[Brief] The lines to repeat are those below from the one containing "At what coordinates should I click to accomplish: Open the" down to the one containing "Task: Click the 'Posted", both included; reproduce them exactly and nothing else.
------ Data supplied ------
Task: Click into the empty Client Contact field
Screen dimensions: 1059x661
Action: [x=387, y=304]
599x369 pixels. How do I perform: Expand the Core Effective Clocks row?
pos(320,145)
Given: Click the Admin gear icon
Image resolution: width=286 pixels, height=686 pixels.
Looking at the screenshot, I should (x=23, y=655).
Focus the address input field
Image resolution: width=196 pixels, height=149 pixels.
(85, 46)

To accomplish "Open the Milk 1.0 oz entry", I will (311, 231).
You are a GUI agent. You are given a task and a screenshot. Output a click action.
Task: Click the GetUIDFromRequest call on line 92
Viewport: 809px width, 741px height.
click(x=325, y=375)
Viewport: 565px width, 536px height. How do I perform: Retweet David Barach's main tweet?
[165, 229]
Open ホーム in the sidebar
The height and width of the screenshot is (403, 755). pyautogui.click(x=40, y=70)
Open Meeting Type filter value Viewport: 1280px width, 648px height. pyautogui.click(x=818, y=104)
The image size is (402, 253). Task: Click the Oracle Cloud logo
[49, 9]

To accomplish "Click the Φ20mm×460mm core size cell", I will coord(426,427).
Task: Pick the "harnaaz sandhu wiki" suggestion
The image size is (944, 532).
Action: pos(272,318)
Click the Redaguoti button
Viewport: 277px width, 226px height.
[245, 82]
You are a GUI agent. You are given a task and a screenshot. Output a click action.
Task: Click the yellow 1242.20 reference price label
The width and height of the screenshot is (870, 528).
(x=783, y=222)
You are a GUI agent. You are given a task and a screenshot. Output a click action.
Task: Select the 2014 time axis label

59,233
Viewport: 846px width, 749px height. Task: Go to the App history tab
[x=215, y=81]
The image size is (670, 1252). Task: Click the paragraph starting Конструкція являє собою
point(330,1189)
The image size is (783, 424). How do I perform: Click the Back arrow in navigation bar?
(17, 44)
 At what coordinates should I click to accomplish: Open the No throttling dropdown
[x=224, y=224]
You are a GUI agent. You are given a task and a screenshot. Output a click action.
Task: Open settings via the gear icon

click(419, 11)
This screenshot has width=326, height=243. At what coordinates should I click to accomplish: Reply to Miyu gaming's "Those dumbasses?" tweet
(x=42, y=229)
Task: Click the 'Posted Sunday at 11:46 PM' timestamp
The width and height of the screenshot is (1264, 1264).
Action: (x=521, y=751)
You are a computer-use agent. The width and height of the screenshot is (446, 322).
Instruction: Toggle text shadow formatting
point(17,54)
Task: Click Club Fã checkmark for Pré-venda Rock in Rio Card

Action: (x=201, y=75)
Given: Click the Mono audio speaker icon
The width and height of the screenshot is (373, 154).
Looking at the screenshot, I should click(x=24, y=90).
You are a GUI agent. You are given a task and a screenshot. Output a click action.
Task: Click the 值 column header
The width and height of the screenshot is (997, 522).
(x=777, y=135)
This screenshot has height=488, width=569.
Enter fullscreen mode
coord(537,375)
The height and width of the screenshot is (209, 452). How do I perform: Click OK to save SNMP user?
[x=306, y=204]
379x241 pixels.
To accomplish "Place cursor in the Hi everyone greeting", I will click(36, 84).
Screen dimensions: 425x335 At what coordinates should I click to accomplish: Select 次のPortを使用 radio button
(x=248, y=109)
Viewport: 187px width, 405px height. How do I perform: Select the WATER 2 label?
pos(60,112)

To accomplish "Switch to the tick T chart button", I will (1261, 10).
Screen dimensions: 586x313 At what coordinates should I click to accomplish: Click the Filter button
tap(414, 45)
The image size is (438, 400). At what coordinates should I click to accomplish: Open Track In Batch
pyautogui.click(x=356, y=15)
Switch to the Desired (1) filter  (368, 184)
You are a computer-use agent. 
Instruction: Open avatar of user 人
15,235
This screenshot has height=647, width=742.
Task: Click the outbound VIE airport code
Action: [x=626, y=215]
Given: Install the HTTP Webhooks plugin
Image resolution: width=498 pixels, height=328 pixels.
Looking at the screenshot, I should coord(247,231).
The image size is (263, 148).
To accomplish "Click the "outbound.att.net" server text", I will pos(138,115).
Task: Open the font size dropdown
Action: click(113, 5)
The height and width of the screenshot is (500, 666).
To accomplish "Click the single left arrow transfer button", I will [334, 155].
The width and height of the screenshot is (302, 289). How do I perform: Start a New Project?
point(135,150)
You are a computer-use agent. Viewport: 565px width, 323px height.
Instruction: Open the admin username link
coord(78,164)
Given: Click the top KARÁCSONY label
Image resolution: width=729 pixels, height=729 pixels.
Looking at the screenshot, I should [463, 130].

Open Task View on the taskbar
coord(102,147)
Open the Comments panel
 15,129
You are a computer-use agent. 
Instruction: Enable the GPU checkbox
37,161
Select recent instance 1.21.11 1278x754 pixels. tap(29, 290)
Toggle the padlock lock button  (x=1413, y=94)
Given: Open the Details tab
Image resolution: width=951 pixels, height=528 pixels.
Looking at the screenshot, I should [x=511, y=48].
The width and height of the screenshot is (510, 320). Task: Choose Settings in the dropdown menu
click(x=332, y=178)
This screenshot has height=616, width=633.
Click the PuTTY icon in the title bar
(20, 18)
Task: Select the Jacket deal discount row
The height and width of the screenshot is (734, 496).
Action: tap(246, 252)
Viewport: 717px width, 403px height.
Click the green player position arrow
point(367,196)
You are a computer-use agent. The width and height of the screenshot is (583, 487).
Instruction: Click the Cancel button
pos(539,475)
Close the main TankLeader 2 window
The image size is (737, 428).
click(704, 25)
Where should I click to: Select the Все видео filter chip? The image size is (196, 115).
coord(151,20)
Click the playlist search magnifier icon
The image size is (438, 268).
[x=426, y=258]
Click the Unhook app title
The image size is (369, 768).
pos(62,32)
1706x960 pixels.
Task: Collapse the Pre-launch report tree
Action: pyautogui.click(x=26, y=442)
------
[Task solution]
 At what coordinates should I click to accomplish: Open the No throttling dropdown
[x=224, y=224]
You are a GUI agent. You are given a task and a screenshot. Output a click action.
Task: Open settings via the gear icon

click(419, 11)
This screenshot has width=326, height=243. At what coordinates should I click to accomplish: Reply to Miyu gaming's "Those dumbasses?" tweet
(x=42, y=229)
Task: Click the 'Posted Sunday at 11:46 PM' timestamp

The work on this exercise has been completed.